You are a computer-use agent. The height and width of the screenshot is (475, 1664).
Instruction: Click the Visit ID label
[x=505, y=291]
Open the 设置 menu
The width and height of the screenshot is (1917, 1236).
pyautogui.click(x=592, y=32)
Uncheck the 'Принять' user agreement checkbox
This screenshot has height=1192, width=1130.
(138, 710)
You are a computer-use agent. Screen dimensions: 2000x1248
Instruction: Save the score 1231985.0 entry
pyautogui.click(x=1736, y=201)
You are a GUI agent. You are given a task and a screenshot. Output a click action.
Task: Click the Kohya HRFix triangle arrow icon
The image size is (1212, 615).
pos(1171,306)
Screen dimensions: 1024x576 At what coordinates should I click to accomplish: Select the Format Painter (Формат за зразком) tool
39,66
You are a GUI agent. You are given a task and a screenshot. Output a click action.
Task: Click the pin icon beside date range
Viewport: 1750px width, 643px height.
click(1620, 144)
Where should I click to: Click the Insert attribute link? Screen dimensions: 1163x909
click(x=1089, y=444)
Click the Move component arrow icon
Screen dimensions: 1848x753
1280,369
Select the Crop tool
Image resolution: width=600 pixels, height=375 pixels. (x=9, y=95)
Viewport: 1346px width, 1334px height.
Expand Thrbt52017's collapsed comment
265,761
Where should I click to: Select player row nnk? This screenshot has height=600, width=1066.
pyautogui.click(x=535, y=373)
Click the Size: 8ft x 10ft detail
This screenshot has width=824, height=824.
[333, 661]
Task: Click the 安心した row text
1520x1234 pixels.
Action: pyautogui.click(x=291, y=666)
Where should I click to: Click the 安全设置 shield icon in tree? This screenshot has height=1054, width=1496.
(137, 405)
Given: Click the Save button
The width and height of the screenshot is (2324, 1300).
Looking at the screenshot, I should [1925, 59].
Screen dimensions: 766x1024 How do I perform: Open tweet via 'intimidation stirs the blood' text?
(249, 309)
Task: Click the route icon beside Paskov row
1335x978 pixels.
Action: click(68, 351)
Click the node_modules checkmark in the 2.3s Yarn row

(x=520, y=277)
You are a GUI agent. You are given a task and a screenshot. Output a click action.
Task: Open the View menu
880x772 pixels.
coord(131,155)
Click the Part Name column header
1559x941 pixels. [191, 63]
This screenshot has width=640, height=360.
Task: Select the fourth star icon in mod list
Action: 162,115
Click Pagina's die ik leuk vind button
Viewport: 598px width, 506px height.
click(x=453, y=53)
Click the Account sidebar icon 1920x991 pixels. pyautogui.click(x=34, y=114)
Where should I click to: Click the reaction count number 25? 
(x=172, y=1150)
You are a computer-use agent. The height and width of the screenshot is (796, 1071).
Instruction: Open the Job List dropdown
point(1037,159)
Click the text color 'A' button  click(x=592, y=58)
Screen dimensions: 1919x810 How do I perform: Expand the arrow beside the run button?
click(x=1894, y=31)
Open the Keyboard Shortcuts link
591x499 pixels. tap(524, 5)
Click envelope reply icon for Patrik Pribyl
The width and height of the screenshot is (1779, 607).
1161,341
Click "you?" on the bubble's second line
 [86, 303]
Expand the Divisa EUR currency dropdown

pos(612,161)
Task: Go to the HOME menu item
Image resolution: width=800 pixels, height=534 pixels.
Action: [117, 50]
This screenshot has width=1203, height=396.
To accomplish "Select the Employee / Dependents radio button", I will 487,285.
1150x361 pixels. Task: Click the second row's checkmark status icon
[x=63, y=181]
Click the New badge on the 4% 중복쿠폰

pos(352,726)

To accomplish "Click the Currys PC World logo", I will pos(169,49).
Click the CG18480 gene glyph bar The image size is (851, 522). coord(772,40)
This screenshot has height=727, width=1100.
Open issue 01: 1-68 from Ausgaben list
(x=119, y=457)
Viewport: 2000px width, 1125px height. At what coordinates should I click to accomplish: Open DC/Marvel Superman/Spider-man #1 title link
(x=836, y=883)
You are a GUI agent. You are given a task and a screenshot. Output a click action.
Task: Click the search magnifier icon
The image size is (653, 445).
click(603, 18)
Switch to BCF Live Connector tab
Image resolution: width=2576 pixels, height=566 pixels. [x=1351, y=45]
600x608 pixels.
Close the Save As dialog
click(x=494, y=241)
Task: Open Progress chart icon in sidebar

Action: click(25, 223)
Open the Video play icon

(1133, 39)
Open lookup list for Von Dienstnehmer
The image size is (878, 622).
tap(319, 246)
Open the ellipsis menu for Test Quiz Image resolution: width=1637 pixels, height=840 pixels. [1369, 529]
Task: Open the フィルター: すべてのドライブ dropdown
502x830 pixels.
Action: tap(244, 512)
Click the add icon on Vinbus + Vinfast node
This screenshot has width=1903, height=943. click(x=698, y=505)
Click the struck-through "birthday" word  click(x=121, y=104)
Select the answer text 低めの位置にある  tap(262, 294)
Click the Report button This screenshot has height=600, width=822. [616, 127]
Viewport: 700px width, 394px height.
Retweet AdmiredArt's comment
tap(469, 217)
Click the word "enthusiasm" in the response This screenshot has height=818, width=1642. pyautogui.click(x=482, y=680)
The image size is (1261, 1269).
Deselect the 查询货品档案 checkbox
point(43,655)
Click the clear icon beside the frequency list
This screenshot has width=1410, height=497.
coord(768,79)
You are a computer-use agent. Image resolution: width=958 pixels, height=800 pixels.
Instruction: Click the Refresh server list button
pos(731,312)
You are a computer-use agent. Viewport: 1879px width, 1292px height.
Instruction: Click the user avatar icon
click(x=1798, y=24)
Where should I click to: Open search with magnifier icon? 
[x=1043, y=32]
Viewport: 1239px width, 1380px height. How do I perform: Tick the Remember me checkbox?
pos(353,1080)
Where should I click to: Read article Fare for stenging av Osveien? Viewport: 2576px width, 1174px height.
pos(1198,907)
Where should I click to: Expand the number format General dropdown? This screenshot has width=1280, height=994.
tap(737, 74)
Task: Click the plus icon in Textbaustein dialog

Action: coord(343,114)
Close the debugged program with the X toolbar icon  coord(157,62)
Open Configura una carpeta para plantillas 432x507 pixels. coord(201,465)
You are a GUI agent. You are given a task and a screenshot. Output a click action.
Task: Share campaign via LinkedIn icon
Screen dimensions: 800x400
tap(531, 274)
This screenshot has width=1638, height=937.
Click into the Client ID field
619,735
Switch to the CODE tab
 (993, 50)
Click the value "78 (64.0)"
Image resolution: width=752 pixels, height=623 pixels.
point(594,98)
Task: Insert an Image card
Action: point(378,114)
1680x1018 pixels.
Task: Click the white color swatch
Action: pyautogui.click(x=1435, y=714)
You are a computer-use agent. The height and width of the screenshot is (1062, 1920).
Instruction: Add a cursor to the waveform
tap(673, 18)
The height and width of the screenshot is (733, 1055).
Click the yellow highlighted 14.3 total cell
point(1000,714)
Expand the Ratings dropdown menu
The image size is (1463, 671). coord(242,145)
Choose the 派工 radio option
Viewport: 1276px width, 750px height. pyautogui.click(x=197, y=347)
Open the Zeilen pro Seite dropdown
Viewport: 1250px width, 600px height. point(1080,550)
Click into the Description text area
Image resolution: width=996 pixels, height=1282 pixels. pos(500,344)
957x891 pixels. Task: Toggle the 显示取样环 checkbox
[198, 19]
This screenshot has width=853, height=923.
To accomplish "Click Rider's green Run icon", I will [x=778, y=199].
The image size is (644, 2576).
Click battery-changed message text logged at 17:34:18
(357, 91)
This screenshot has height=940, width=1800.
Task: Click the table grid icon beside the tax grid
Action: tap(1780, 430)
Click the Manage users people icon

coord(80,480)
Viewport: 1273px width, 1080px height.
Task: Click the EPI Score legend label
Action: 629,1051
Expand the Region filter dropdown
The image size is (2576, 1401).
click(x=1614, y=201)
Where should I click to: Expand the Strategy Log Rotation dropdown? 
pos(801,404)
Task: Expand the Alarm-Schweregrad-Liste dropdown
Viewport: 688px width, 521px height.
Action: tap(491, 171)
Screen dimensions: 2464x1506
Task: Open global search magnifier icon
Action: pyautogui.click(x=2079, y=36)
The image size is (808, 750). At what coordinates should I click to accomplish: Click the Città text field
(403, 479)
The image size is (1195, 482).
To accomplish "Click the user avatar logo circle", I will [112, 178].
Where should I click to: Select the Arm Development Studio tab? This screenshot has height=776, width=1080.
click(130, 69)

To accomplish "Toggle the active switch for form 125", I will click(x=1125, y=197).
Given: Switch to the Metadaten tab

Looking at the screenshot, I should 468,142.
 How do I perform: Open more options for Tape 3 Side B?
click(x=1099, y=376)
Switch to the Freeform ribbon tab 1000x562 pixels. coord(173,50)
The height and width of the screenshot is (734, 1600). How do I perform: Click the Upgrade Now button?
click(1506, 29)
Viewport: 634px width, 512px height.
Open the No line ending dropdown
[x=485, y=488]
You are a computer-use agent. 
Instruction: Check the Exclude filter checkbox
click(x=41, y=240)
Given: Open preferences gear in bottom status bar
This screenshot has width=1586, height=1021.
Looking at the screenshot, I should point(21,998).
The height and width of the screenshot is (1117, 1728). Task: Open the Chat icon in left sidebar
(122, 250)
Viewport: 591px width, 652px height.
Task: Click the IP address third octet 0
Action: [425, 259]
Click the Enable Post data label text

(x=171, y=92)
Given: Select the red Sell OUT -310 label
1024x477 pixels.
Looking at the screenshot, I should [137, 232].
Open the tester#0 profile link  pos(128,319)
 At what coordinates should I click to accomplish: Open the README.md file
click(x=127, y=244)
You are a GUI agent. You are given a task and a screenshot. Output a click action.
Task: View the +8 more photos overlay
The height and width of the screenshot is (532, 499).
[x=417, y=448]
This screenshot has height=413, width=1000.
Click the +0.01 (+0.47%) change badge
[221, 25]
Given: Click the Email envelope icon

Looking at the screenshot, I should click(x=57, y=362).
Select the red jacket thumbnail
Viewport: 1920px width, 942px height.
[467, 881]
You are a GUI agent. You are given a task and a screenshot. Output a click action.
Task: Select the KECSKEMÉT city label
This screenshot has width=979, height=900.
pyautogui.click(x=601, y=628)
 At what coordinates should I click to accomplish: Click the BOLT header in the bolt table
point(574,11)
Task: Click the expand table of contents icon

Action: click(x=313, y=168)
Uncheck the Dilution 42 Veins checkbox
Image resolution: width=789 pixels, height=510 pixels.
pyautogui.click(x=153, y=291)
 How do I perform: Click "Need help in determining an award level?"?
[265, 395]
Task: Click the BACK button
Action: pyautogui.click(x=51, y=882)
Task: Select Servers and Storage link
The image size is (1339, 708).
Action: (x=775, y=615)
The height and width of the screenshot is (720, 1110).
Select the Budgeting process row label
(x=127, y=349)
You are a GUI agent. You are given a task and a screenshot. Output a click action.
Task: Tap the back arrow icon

■ WHAT YOU ARE ASKED TO DO: Transcribe, exactly and without additions, the lines of the records above, beginning with the line that contains "502x830 pixels." and ending with the line that contains "Task: Share campaign via LinkedIn icon", both included.

■ WRITTEN REPLY:
502x830 pixels.
Action: tap(244, 512)
Click the add icon on Vinbus + Vinfast node
This screenshot has width=1903, height=943. click(x=698, y=505)
Click the struck-through "birthday" word  click(x=121, y=104)
Select the answer text 低めの位置にある  tap(262, 294)
Click the Report button This screenshot has height=600, width=822. [616, 127]
Viewport: 700px width, 394px height.
Retweet AdmiredArt's comment
tap(469, 217)
Click the word "enthusiasm" in the response This screenshot has height=818, width=1642. pyautogui.click(x=482, y=680)
The image size is (1261, 1269).
Deselect the 查询货品档案 checkbox
point(43,655)
Click the clear icon beside the frequency list
This screenshot has width=1410, height=497.
coord(768,79)
You are a computer-use agent. Image resolution: width=958 pixels, height=800 pixels.
Instruction: Click the Refresh server list button
pos(731,312)
You are a computer-use agent. Viewport: 1879px width, 1292px height.
Instruction: Click the user avatar icon
click(x=1798, y=24)
Where should I click to: Open search with magnifier icon? 
[x=1043, y=32]
Viewport: 1239px width, 1380px height. How do I perform: Tick the Remember me checkbox?
pos(353,1080)
Where should I click to: Read article Fare for stenging av Osveien? Viewport: 2576px width, 1174px height.
pos(1198,907)
Where should I click to: Expand the number format General dropdown? This screenshot has width=1280, height=994.
tap(737, 74)
Task: Click the plus icon in Textbaustein dialog

Action: coord(343,114)
Close the debugged program with the X toolbar icon  coord(157,62)
Open Configura una carpeta para plantillas 432x507 pixels. coord(201,465)
You are a GUI agent. You are given a task and a screenshot. Output a click action.
Task: Share campaign via LinkedIn icon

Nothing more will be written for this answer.